• Text:
________________________
Anti-apartheid stalwart Asmal dies at 76
Kader Asmal, a respected veteran of the struggle against apartheid who then fought to ensure South Africa lived up to its democratic ideals, has died at the age of 76, his family said Thursday.
Asmal was admitted to the Constantiaberg Medi Clinic on June 17 to treat a stomach ailment, but he died Wednesday after a serious heart attack, family spokesman Allan Taylor said in a statement.
He was born on October 8, 1934, in the eastern province of KwaZulu-Natal. While in high school, he met chief Albert Luthuli, then leader of the African National Congress and South Africa's first Nobel Peace laureate.
Asmal later credited that encounter with inspiring him to activism. He began organising peaceful protests against apartheid even before graduating.
In 1959 he went to London to study law and later became a teacher at Trinity College in Dublin.
During his years abroad, he became a key leader of the British and Irish anti-apartheid movements, and only returned to South Africa in 1990 as the white-minority regime was teetering.
He was soon elected to the ANC's national executive and became one of the negotiators in talks to end apartheid.
After Nelson Mandela became president in the first all-race elections in 1994, Asmal was appointed minister for water and forestry, later shifting to the education portfolio in 1999 under former president Thabo Mbeki.
In government, he was a rare voice unafraid to challenge the ANC line when he feared the party was falling short of its democratic ideals. At the time, he was rebuked for some of his stances, but after his death, the party hailed him as a giant of the struggle.
"He will be remembered for his energy, forthrightness, efficiency and commitment to making this country a better place each day. He will also always be remembered for his passion for human rights for all," President Jacob Zuma said.
Just days before his hospitalisation last week, Asmal had publicly denounced a Protection of Information Bill backed by the ANC, calling it an "appalling measure" that would make it easier for the state to keep secrets from the public.
The bill has stalled in the ANC-dominated parliament.
________________________
(Stored records)
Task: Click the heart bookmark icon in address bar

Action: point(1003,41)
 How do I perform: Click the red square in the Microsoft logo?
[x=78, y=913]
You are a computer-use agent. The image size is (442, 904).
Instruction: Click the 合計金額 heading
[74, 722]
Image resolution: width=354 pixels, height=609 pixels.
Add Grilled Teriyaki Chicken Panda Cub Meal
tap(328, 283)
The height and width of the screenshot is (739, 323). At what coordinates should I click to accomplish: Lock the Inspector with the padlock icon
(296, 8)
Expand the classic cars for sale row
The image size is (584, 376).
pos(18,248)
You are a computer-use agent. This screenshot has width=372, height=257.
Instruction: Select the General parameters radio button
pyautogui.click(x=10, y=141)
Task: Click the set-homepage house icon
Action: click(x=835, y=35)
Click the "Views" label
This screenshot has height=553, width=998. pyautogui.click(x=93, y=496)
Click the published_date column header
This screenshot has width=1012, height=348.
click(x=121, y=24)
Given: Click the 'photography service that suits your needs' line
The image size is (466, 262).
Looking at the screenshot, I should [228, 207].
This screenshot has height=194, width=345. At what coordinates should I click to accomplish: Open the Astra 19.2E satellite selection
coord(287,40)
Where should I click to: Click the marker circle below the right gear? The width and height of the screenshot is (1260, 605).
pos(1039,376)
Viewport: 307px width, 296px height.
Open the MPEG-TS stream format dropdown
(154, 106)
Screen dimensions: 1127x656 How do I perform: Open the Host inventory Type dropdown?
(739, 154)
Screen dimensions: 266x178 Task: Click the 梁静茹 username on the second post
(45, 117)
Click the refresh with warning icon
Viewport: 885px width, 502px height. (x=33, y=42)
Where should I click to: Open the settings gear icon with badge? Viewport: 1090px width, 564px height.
________________________
Answer these from the obituary text:
(a) On what date was Asmal admitted to the Constantiaberg Medi Clinic?
(b) In what year did he go to London to study law?
(c) Under which president did he move to the education portfolio?

• Task response:
(a) June 17
(b) 1959
(c) Thabo Mbeki